- **Written problem**:
Count the lines below that contain the string "above", treating case as significant, and give only the number.

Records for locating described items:
• • • • •
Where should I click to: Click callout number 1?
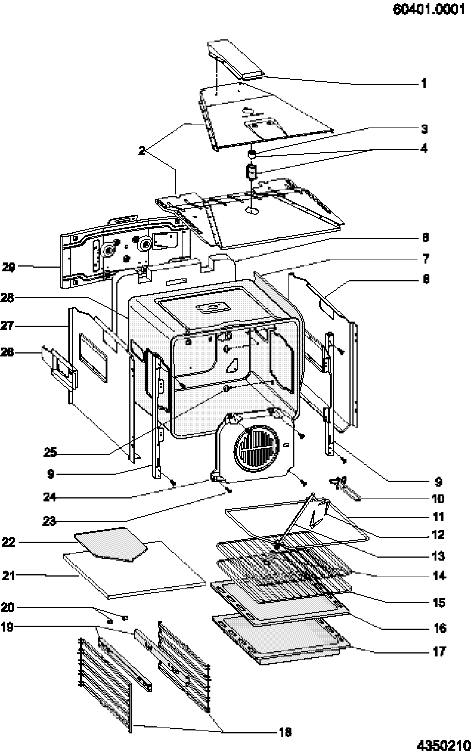(x=424, y=83)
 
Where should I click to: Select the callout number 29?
(x=9, y=268)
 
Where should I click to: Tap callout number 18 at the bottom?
(x=285, y=732)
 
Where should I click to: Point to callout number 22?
(x=9, y=542)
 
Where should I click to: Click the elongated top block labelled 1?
(x=235, y=60)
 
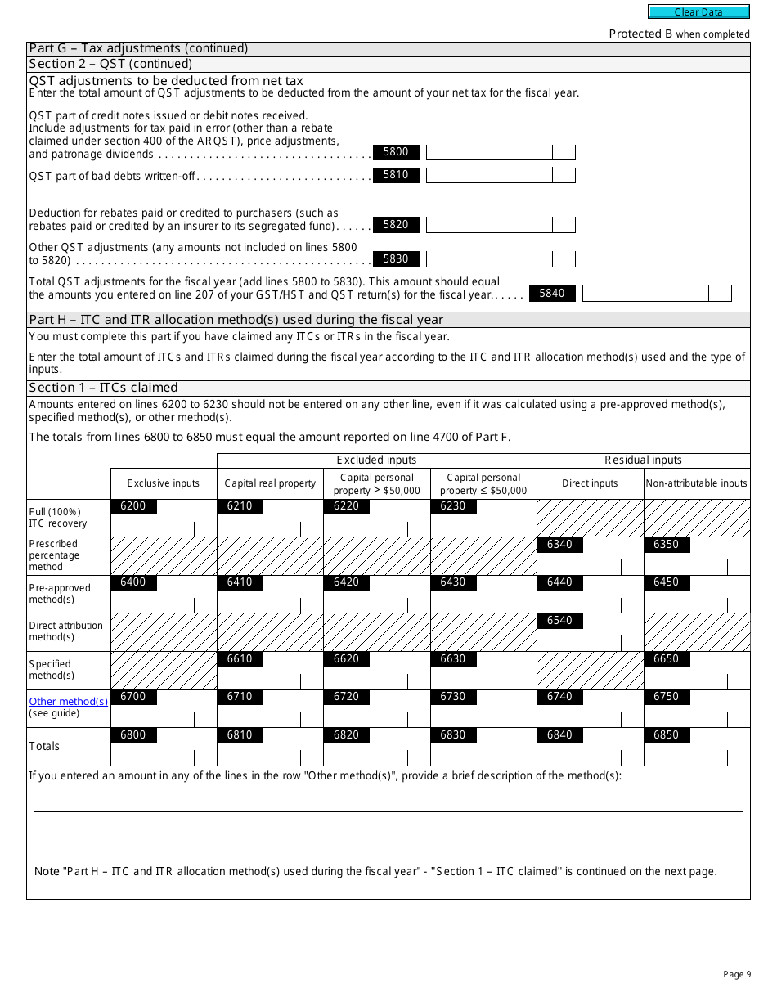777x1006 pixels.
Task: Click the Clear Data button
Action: pos(698,11)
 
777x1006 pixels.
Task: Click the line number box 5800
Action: pos(396,152)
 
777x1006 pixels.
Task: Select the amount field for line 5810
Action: pos(489,175)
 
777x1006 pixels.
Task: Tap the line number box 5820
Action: pos(396,225)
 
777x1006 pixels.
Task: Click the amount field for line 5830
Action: pos(489,259)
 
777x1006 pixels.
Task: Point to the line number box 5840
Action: pos(552,294)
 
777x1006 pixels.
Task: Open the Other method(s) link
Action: pos(68,702)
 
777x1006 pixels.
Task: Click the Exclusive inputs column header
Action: pos(164,483)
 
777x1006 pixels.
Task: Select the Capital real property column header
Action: pos(270,483)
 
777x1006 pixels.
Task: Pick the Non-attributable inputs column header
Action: pos(696,483)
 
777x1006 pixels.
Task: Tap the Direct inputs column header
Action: pos(590,483)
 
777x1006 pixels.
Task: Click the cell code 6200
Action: pos(132,506)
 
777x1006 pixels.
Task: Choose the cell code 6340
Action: pos(559,545)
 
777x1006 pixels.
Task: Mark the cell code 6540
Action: pos(559,621)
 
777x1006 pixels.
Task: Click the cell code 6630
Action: pos(453,659)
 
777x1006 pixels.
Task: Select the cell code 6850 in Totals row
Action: pos(666,735)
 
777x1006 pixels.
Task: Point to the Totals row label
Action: pos(44,746)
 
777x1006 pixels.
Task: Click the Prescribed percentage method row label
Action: pos(54,555)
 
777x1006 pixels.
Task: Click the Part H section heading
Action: pos(236,320)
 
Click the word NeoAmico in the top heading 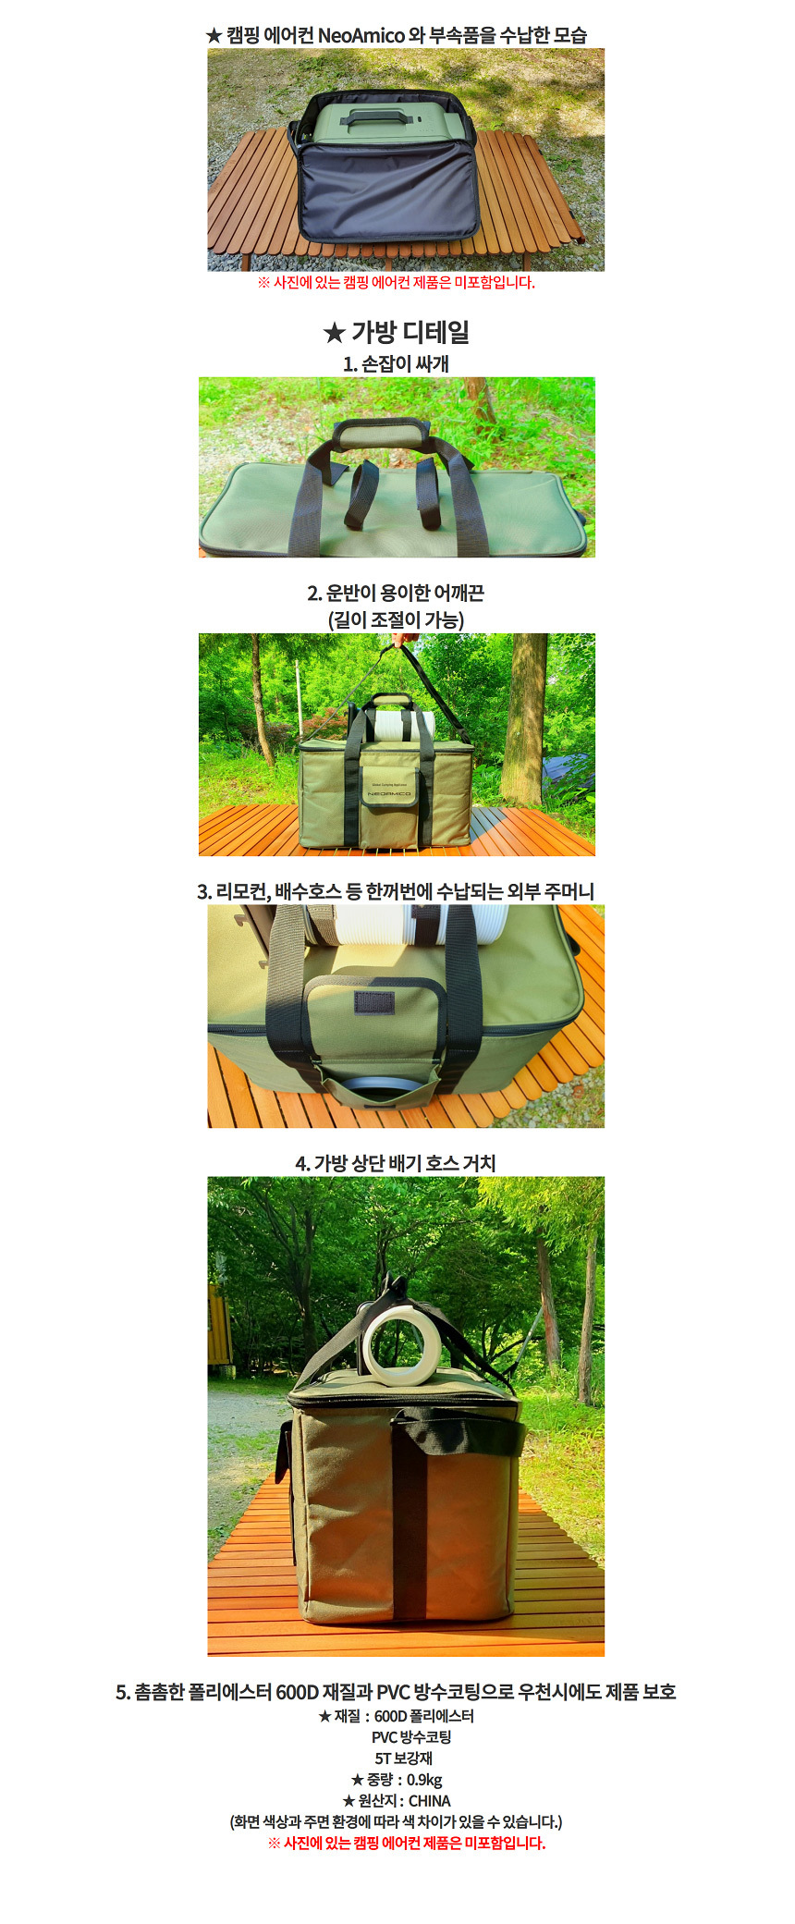361,35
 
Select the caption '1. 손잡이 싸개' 396,363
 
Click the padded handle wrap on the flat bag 382,431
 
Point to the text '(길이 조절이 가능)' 396,619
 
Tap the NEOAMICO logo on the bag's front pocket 389,793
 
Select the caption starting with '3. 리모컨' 396,891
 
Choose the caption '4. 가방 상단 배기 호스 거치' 396,1163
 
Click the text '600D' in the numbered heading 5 298,1692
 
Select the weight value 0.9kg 424,1780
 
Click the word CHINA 430,1801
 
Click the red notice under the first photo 396,283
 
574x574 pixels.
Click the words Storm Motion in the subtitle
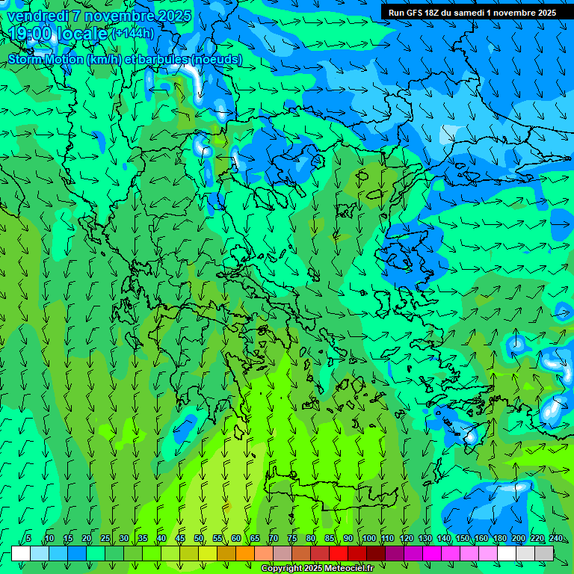click(46, 59)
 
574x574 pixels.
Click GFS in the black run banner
click(413, 13)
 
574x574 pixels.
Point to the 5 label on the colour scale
click(28, 538)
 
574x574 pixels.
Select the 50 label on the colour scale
click(199, 538)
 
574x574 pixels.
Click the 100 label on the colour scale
click(369, 538)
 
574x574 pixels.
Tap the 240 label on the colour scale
click(556, 538)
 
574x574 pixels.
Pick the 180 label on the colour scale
click(500, 538)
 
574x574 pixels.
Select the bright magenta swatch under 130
click(432, 553)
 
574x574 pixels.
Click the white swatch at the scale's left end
click(21, 553)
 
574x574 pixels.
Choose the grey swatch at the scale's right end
click(544, 553)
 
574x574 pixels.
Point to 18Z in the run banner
click(433, 13)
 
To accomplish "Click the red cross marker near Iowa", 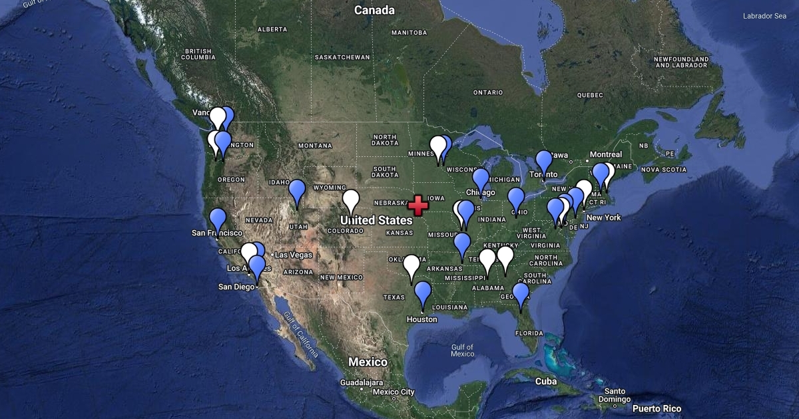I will coord(417,206).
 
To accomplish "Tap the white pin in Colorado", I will coord(351,200).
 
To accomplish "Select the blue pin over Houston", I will coord(423,292).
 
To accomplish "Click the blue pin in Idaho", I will coord(296,190).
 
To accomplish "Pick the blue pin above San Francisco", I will coord(218,218).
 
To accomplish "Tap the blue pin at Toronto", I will coord(544,161).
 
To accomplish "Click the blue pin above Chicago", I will coord(481,179).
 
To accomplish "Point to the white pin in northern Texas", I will coord(411,265).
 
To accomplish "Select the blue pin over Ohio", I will coord(516,198).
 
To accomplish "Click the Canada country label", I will coord(374,10).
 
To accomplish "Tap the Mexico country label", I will coord(368,362).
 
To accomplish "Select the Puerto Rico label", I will coord(657,408).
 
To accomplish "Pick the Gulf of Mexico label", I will coord(462,350).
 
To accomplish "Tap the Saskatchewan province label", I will coord(342,57).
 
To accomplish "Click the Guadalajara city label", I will coord(361,382).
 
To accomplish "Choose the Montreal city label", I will coord(606,154).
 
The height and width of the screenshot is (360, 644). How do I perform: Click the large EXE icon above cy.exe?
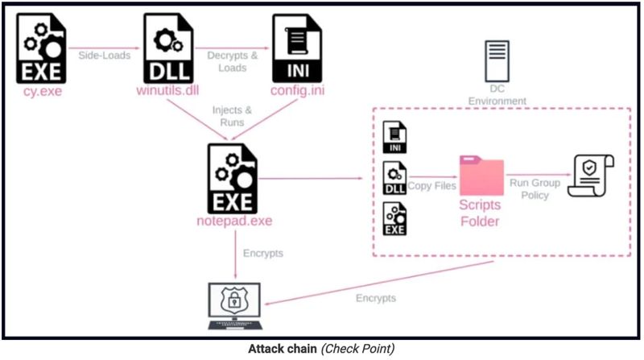[41, 48]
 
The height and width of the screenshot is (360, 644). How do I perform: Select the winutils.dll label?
[167, 90]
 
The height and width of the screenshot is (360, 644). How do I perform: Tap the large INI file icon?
[297, 48]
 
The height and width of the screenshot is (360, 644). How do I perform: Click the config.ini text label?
[297, 90]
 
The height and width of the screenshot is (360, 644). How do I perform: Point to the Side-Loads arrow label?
[105, 56]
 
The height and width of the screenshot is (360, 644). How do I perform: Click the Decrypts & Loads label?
[233, 61]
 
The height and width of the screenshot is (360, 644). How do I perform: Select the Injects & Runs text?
[232, 116]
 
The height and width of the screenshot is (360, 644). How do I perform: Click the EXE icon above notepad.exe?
[233, 178]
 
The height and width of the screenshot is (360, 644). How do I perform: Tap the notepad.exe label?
[234, 221]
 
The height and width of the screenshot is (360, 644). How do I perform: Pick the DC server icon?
[497, 61]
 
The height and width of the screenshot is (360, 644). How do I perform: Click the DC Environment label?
[497, 95]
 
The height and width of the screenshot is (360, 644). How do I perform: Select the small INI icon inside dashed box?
[394, 137]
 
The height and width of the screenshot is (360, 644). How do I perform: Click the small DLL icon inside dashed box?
[394, 178]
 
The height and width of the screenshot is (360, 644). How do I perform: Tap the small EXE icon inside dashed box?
[394, 218]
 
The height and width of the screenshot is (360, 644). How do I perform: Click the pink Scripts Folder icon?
[481, 175]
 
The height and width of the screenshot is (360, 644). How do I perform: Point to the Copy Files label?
[431, 186]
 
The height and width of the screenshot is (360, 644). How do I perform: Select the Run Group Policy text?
[535, 189]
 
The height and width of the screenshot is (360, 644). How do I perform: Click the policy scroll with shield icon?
[591, 176]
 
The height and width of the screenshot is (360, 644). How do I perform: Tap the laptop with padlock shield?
[234, 306]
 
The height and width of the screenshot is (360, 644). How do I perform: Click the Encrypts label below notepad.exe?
• • • • •
- **Exercise response**:
4